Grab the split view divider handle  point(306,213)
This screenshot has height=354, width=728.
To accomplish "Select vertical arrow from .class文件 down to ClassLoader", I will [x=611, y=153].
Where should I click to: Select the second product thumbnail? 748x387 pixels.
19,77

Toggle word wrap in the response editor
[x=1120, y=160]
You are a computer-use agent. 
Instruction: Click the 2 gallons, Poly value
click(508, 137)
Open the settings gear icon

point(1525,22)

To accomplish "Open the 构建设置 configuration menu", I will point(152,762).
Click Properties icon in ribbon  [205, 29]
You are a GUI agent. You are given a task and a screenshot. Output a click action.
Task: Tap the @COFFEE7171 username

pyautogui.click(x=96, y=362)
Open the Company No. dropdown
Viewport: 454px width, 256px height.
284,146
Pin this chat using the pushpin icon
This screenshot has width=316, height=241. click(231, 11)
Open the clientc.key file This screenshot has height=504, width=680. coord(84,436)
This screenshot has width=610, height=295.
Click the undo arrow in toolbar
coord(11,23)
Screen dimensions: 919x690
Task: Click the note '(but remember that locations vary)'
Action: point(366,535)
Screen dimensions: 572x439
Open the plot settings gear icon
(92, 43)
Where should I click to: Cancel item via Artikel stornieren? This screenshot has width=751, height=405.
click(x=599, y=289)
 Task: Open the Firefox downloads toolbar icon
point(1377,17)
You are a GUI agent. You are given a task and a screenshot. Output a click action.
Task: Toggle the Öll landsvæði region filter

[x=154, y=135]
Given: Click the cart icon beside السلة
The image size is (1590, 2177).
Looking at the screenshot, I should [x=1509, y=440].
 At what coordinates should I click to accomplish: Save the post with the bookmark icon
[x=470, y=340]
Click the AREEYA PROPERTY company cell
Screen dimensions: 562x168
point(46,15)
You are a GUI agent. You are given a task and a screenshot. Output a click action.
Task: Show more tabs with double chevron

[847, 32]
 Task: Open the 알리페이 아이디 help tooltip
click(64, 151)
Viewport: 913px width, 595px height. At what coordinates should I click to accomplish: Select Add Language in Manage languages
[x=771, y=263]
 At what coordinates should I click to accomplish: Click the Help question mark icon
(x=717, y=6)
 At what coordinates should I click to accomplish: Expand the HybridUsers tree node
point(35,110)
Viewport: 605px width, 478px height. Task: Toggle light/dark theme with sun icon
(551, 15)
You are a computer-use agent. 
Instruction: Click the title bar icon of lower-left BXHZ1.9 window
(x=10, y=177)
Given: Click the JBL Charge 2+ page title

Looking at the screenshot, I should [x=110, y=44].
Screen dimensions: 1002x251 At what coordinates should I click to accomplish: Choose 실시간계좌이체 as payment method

* _HOW TO COMPLETE THIS TASK_:
Line by line, transcribe the material above without leaving anything out.

* _ANSWER SPACE_:
Grab the split view divider handle  point(306,213)
This screenshot has height=354, width=728.
To accomplish "Select vertical arrow from .class文件 down to ClassLoader", I will [x=611, y=153].
Where should I click to: Select the second product thumbnail? 748x387 pixels.
19,77

Toggle word wrap in the response editor
[x=1120, y=160]
You are a computer-use agent. 
Instruction: Click the 2 gallons, Poly value
click(508, 137)
Open the settings gear icon

point(1525,22)

To accomplish "Open the 构建设置 configuration menu", I will point(152,762).
Click Properties icon in ribbon  [205, 29]
You are a GUI agent. You are given a task and a screenshot. Output a click action.
Task: Tap the @COFFEE7171 username

pyautogui.click(x=96, y=362)
Open the Company No. dropdown
Viewport: 454px width, 256px height.
284,146
Pin this chat using the pushpin icon
This screenshot has width=316, height=241. click(231, 11)
Open the clientc.key file This screenshot has height=504, width=680. coord(84,436)
This screenshot has width=610, height=295.
Click the undo arrow in toolbar
coord(11,23)
Screen dimensions: 919x690
Task: Click the note '(but remember that locations vary)'
Action: point(366,535)
Screen dimensions: 572x439
Open the plot settings gear icon
(92, 43)
Where should I click to: Cancel item via Artikel stornieren? This screenshot has width=751, height=405.
click(x=599, y=289)
 Task: Open the Firefox downloads toolbar icon
point(1377,17)
You are a GUI agent. You are given a task and a screenshot. Output a click action.
Task: Toggle the Öll landsvæði region filter

[x=154, y=135]
Given: Click the cart icon beside السلة
The image size is (1590, 2177).
Looking at the screenshot, I should [x=1509, y=440].
 At what coordinates should I click to accomplish: Save the post with the bookmark icon
[x=470, y=340]
Click the AREEYA PROPERTY company cell
Screen dimensions: 562x168
point(46,15)
You are a GUI agent. You are given a task and a screenshot. Output a click action.
Task: Show more tabs with double chevron

[847, 32]
 Task: Open the 알리페이 아이디 help tooltip
click(64, 151)
Viewport: 913px width, 595px height. At what coordinates should I click to accomplish: Select Add Language in Manage languages
[x=771, y=263]
 At what coordinates should I click to accomplish: Click the Help question mark icon
(x=717, y=6)
 At what coordinates should I click to accomplish: Expand the HybridUsers tree node
point(35,110)
Viewport: 605px width, 478px height. Task: Toggle light/dark theme with sun icon
(551, 15)
You are a computer-use agent. 
Instruction: Click the title bar icon of lower-left BXHZ1.9 window
(x=10, y=177)
Given: Click the JBL Charge 2+ page title

Looking at the screenshot, I should [x=110, y=44].
Screen dimensions: 1002x251 At what coordinates should I click to accomplish: Choose 실시간계좌이체 as payment method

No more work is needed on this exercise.